La ministre de l’Environnement, Julie Dabrusin, dirigera la délégation canadienne pendant la première semaine de la conférence. Le premier ministre Mark Carney, ancien envoyé spécial de l’ONU pour le financement du climat et vétéran du sommet, ne devrait pas être présent alors que son gouvernement fait face à des votes de confiance sur le budget fédéral.
Il y a eu une participation réduite aux événements avant le sommet, considérée par certains comme un signe d’une diminution de l’attention mondiale sur le changement climatique. Une réunion des chefs d’État, plus tôt cette semaine, a vu environ la moitié de la participation du sommet de l’année dernière, avec des absences notables des dirigeants des trois plus grands pollueurs de la planète: la Chine, les États-Unis et l’Inde.
Ce sommet aura également lieu dans l’ombre du retrait des États-Unis de l’Accord de Paris pour la deuxième fois sous la présidence de Donald Trump.
De l'avis de Mme Abreu, c’est peut-être pour le mieux.
«Cela pourrait en fait permettre au reste du monde de trouver ensemble des solutions sans cette présence obstructionniste», avance-t-elle.
L’Accord de Paris est-il toujours important?
Il y a une décennie, les dirigeants mondiaux ont adopté l'Accord à Paris, un traité pour limiter le réchauffement climatique à deux degrés et viser 1,5 Celsius de plus que l’époque préindustrielle, tout en traçant la voie pour l’avenir de la diplomatie climatique.
Catherine McKenna, qui a aidé à négocier l’accord en tant que ministre de l’Environnement du Canada à l’époque, croit toujours que l’accord était «fondamental». Avant Paris, il n’y avait pas d’objectif clair en matière de température mondiale et aucun cadre pour la façon dont chaque pays pouvait contribuer.

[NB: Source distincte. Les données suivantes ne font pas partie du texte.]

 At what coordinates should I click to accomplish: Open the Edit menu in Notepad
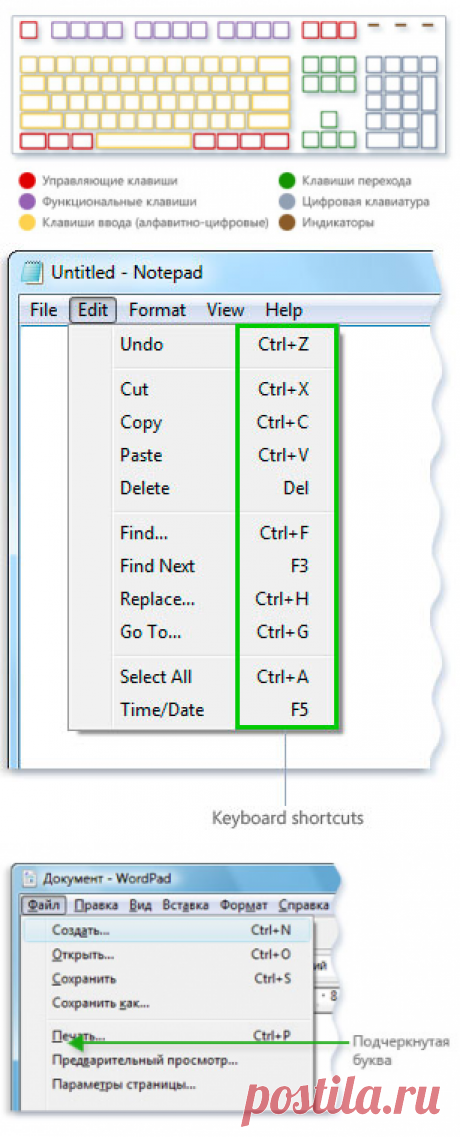coord(93,310)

En 2015, la planète était sur le point de se réchauffer d’environ 3,5 C d’ici la fin du siècle, selon l’ONU. Maintenant, si les pays respectent leurs plans climatiques, cela pourrait être plus proche de 2,5 C.

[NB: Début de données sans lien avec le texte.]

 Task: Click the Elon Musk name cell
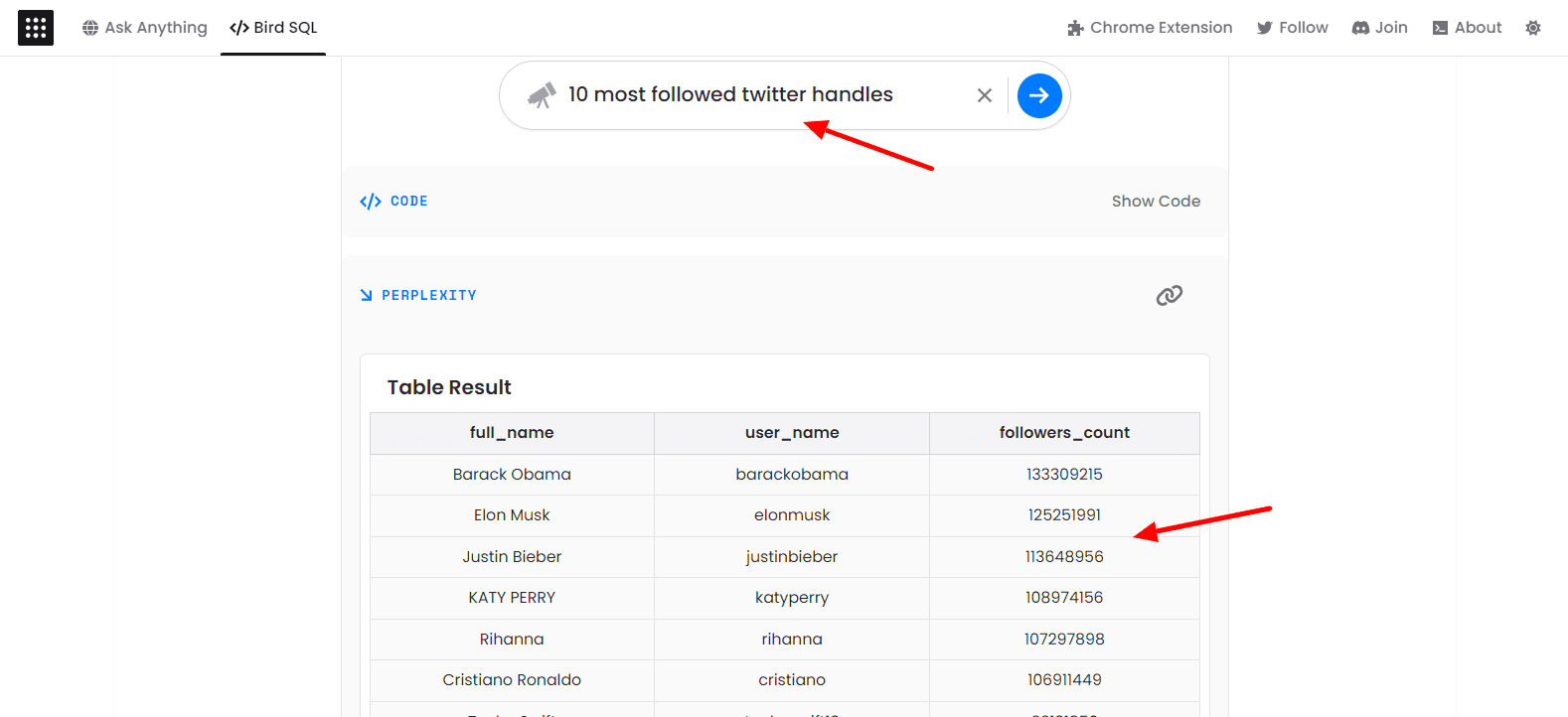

Bien qu’il s’agisse d’une amélioration, les experts affirment que le niveau de réchauffement rendrait toujours les vagues de chaleur insupportables dans certaines zones, menacerait les pays côtiers avec l’élévation du niveau de la mer et entraînerait des pertes majeures de biodiversité, parmi une série d’autres problèmes.
«Ce n’est pas là que nous devons être, dit Mme McKenna. Toutefois, [l’Accord de Paris] était d’une importance cruciale. Sans cela, nous n’aurions pas ce cadre, nous n’aurions pas les moyens d’évaluer l’intégrité, nous n’aurions pas de cibles.»
L’héritage de l’accord se manifeste également dans l’adoption des énergies renouvelables, selon Mme Abreu.
Cette année, les investissements dans l’énergie propre devraient être du double des sommes investies dans les combustibles fossiles. Les combustibles fossiles continuent de dominer le mix énergétique mondial à environ 60 %, mais, pour la première fois, les sources d’énergie renouvelable et nucléaire ont couvert deux cinquièmes de la production annuelle totale d’électricité en 2024, a déclaré l’Agence internationale de l’énergie.
Ce qui est important maintenant, c’est de voir les énergies renouvelables se développer encore plus rapidement pour éliminer les combustibles fossiles, a-t-elle déclaré.